### What the task requires
Please output only the lines running from the one that contains "This screenshot has width=1245, height=774." through the last line of the data below, exactly as they stand, with no pictures.

Data entries:
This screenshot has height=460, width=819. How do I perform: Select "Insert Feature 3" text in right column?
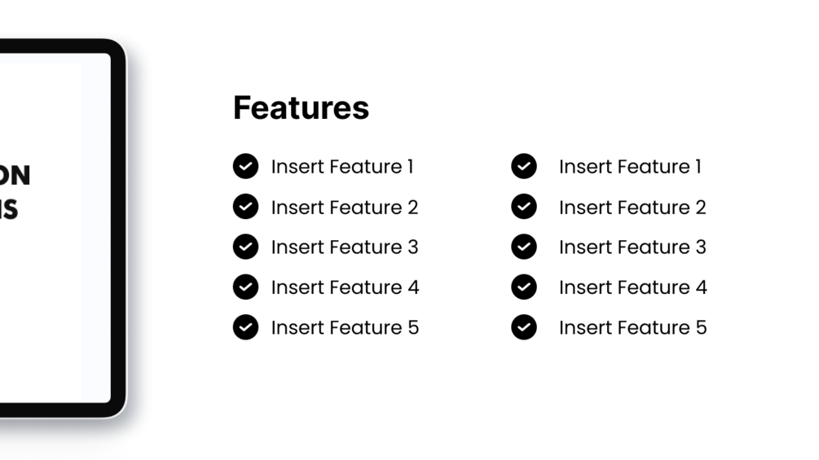[632, 248]
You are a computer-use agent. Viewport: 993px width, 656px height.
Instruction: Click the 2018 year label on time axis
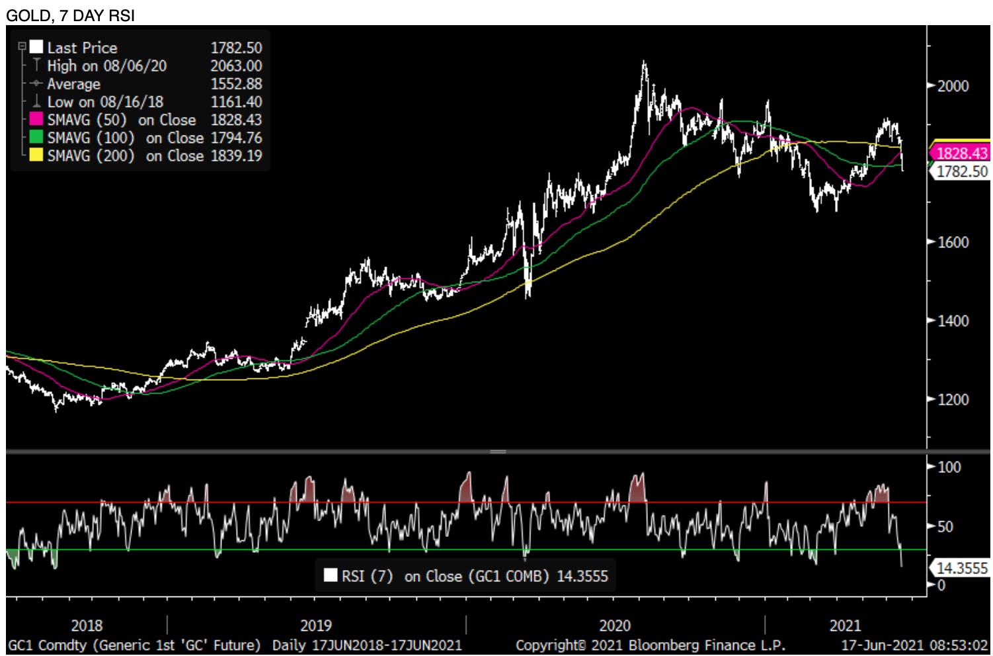[x=87, y=626]
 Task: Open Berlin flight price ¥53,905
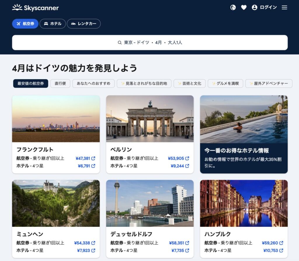point(176,158)
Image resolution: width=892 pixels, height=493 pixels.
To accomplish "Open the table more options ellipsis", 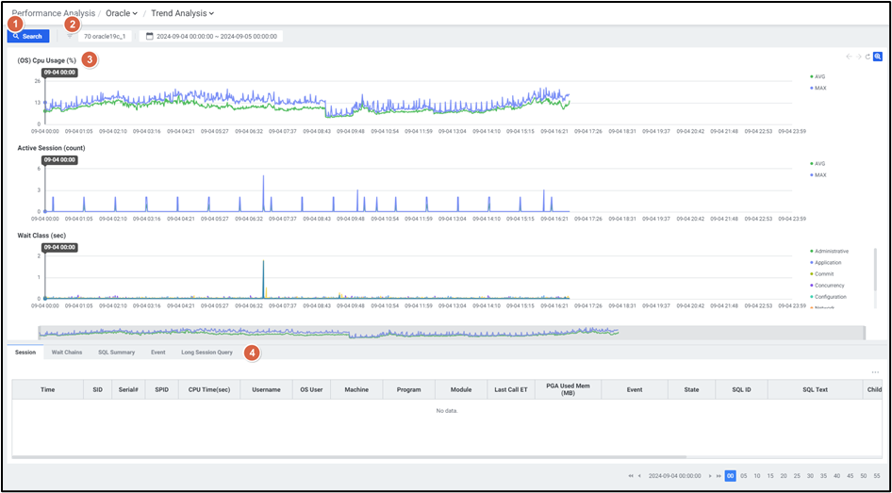I will 875,372.
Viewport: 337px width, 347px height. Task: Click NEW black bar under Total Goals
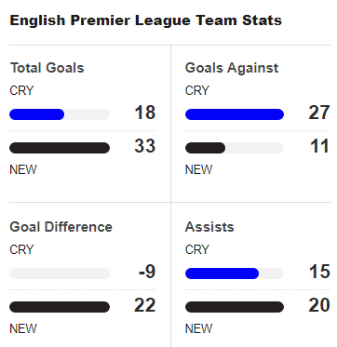[x=60, y=148]
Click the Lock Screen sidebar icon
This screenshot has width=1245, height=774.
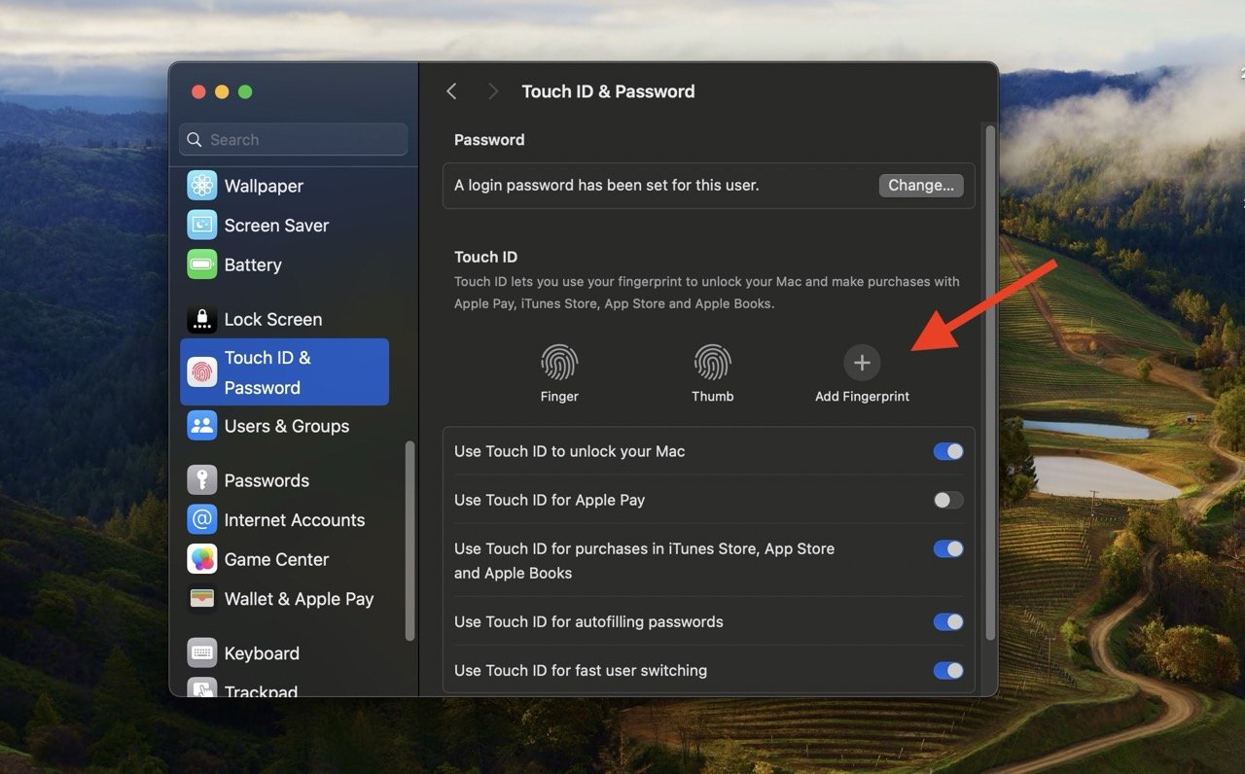(x=202, y=320)
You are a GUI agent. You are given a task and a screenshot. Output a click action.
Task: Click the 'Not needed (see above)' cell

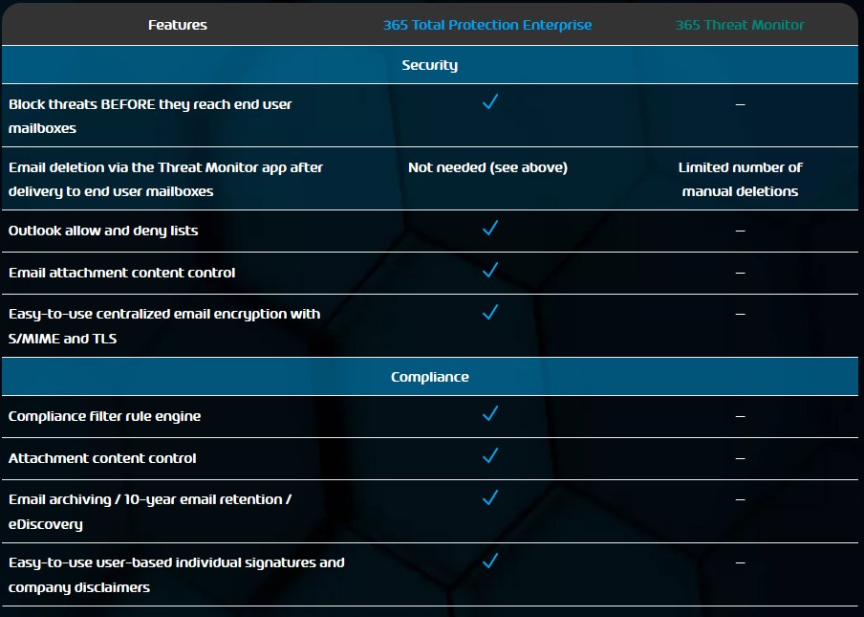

### Exercise solution
This screenshot has width=1245, height=774.
(x=202, y=320)
You are a GUI agent. You are given a task and a screenshot. Output a click action.
Task: Click the 'Not needed (see above)' cell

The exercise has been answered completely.